→ TASK ITEM:
Two lines in the data below mark the range: the one with "VIVO手机 如何设定让 UfunR 稳定运行 (56, 285)" and the one with "Smartphone-Studie von Deloitte: Nur". Return both, along with every line between them, exactly.

=-=-=-=-=

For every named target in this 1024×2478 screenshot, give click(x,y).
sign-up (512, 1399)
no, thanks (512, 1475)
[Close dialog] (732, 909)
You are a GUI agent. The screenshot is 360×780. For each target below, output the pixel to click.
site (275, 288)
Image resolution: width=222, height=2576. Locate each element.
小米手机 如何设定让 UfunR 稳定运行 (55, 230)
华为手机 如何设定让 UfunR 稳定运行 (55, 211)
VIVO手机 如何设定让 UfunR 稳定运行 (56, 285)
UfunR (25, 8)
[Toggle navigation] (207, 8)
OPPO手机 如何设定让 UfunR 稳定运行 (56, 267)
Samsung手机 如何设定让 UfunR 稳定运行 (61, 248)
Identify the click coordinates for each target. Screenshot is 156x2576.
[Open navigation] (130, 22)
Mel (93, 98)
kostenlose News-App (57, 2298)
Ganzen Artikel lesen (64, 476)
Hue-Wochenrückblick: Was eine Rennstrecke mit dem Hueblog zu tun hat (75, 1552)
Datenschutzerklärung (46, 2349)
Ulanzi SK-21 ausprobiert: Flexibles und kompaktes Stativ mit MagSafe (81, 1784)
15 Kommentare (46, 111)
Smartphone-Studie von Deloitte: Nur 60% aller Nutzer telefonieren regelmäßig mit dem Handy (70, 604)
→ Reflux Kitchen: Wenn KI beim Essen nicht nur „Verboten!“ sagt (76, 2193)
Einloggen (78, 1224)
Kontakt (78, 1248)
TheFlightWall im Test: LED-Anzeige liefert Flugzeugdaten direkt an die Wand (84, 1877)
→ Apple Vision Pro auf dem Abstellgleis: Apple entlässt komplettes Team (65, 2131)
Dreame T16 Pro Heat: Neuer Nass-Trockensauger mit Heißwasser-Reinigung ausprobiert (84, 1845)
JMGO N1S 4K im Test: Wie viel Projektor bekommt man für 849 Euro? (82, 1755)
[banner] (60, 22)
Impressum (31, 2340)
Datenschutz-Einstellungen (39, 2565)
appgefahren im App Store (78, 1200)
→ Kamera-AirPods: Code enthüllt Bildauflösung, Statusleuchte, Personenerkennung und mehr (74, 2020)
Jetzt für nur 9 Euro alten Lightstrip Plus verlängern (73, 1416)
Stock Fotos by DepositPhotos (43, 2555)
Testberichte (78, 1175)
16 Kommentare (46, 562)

=-=-=-=-=

→ YOUR SOLUTION:
VIVO手机 如何设定让 UfunR 稳定运行 (56, 285)
UfunR (25, 8)
[Toggle navigation] (207, 8)
OPPO手机 如何设定让 UfunR 稳定运行 (56, 267)
Samsung手机 如何设定让 UfunR 稳定运行 (61, 248)
Identify the click coordinates for each target. Screenshot is 156x2576.
[Open navigation] (130, 22)
Mel (93, 98)
kostenlose News-App (57, 2298)
Ganzen Artikel lesen (64, 476)
Hue-Wochenrückblick: Was eine Rennstrecke mit dem Hueblog zu tun hat (75, 1552)
Datenschutzerklärung (46, 2349)
Ulanzi SK-21 ausprobiert: Flexibles und kompaktes Stativ mit MagSafe (81, 1784)
15 Kommentare (46, 111)
Smartphone-Studie von Deloitte: Nur 60% aller Nutzer telefonieren regelmäßig mit dem Handy (70, 604)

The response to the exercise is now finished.